Não há dúvida de que o Brasil necessita de políticas que promovam maior justiça fiscal e reduzam desigualdades. Entretanto, a solução não pode consistir em penalizar quem investe, arrisca e empreende, sobretudo quando o ambiente político-econômico já é permeado por instabilidades e incertezas.
A Lei 15.270/2025 parece seguir a lógica simplista de “tributar ricos para beneficiar pobres”, mas falha em considerar os efeitos danosos sobre a segurança jurídica, a atratividade de capital, a governança societária e, sobretudo, a confiança no Estado de Direito.
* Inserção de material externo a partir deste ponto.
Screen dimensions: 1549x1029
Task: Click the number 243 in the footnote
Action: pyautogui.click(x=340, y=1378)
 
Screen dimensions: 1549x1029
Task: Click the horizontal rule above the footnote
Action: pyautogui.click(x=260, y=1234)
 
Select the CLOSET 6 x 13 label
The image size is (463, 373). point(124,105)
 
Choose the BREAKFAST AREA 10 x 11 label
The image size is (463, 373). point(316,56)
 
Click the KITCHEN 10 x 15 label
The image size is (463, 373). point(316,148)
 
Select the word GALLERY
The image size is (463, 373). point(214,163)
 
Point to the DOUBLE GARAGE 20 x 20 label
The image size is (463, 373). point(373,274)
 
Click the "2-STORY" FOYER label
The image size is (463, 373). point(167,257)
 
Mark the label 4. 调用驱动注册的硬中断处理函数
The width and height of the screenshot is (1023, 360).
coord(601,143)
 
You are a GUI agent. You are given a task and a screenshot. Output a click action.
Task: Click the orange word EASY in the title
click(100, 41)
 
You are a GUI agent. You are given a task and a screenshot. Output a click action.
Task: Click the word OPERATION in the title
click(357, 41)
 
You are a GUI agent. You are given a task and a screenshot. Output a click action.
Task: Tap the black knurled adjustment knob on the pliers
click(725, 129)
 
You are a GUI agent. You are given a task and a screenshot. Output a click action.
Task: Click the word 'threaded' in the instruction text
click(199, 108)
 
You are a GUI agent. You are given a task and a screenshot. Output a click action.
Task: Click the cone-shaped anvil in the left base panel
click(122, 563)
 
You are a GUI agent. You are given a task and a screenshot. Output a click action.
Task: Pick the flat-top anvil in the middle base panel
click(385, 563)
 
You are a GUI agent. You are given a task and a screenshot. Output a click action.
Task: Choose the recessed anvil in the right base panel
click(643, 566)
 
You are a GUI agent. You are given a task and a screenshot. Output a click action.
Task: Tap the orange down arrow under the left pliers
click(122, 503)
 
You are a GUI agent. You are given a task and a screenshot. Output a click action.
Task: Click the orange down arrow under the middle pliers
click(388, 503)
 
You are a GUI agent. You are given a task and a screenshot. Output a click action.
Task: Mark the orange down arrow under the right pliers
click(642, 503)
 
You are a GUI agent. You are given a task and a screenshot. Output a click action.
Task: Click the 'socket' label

Se o objetivo fosse, de fato, promover crescimento sustentável com justiça social, seria mais eficaz adotar reformas estruturais: simplificação tributária, desburocratização, incentivos ao investimento produtivo e inovação, fortalecimento da fiscalização contra evasão. Não uma carga adicional sobre dividendos e lucros, que desestimula o capital e penaliza a iniciativa privada.
Diante deste novo panorama, é imperativo que empresários, sócios e investidores revisem sua estrutura societária e adotem planejamento tributário e societário com urgência, revisando contratos sociais, estatutos e acordos de sócios, avaliando a forma de remuneração mais eficiente e considerando alternativas que minimizem os impactos da nova lei.
Se por um lado a Lei 15.270/2025 formaliza mudanças que o governo acaba de sancionar, por outro ela impõe desafios práticos e estruturais que não podem ser ignorados. A inércia, agora, é opção de risco.